Data supplied ::
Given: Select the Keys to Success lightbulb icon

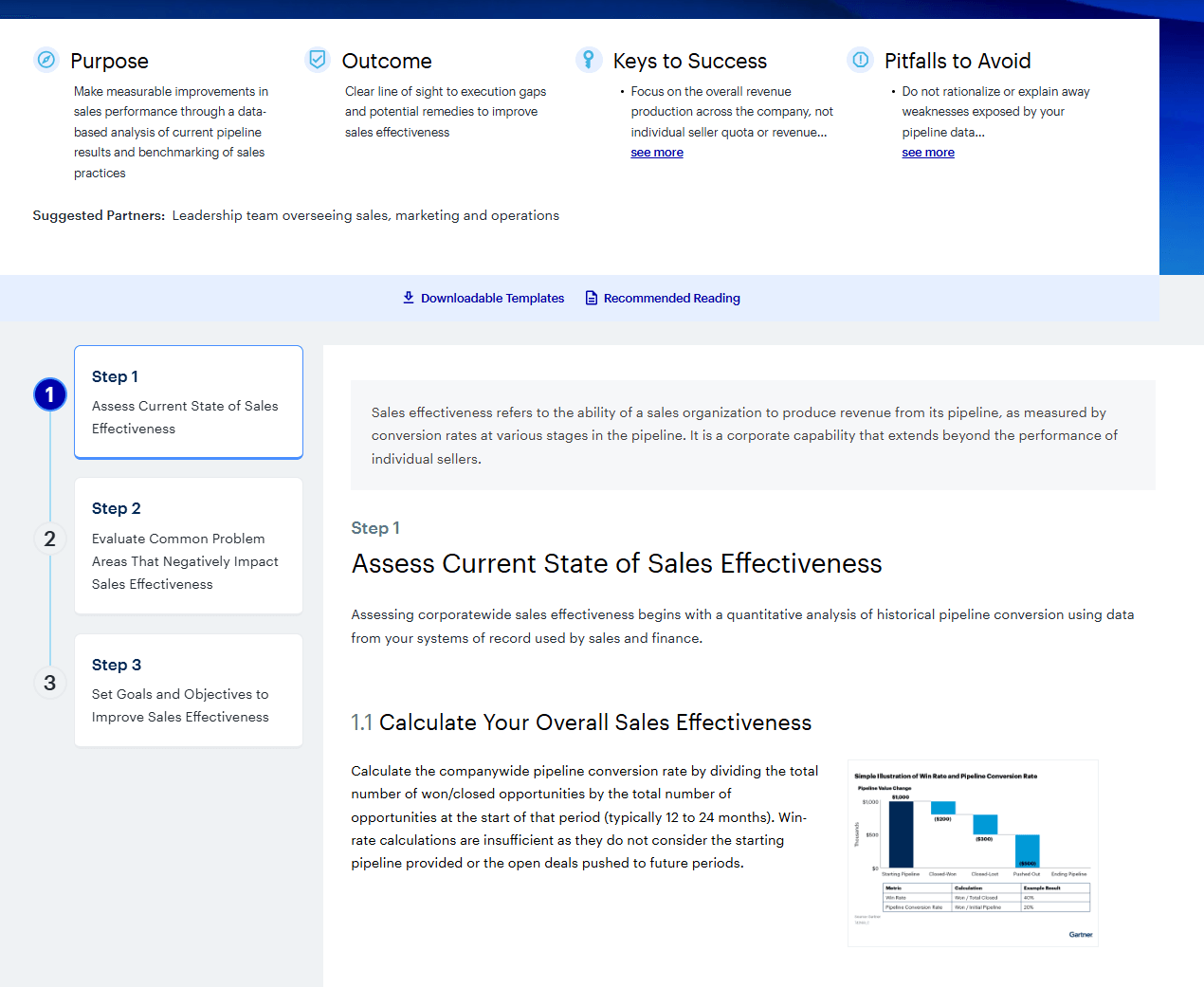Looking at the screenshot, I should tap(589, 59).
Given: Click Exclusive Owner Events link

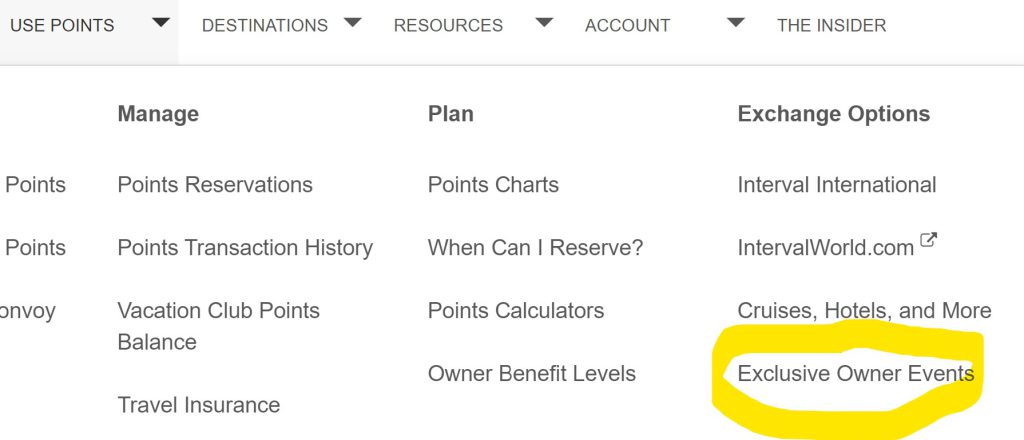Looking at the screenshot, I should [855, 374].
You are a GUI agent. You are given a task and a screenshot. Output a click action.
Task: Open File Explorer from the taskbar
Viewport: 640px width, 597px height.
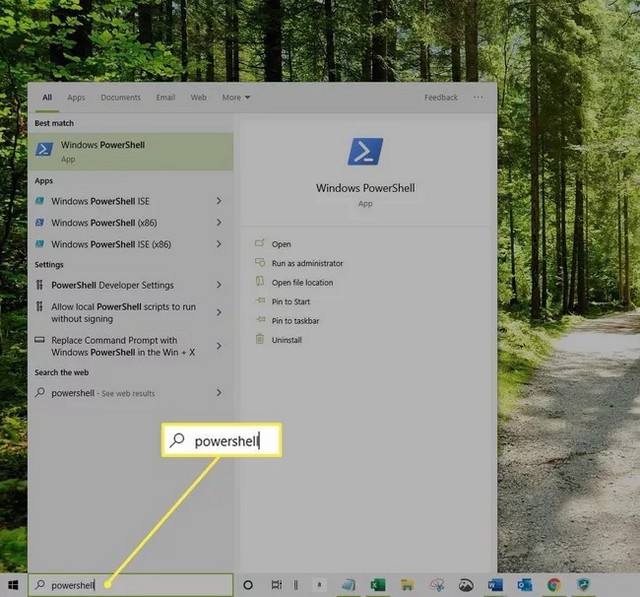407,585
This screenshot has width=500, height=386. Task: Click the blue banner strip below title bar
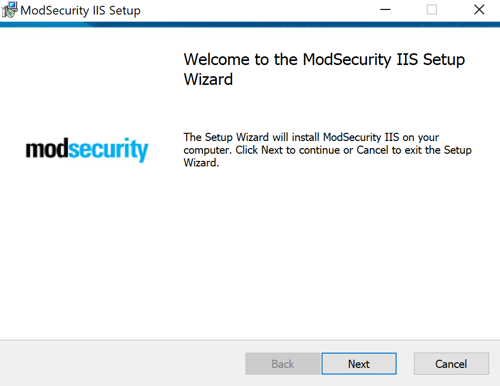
---
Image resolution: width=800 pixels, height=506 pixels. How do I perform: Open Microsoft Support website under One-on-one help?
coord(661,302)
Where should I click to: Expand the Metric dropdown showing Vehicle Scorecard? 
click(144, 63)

Exercise description ::
Exactly the lines starting at the one above with "Given: Select the" and ending at the one with "This screenshot has" should be printed, and nothing else. Omit the pictures.

Solution below ::
Given: Select the Keys to Success lightbulb icon

Looking at the screenshot, I should tap(589, 59).
Given: Click Exclusive Owner Events link

Looking at the screenshot, I should [855, 374].
You are a GUI agent. You are given a task and a screenshot. Output a click action.
Task: Open File Explorer from the taskbar
Viewport: 640px width, 597px height.
407,585
This screenshot has width=500, height=386. Task: Click the blue banner strip below title bar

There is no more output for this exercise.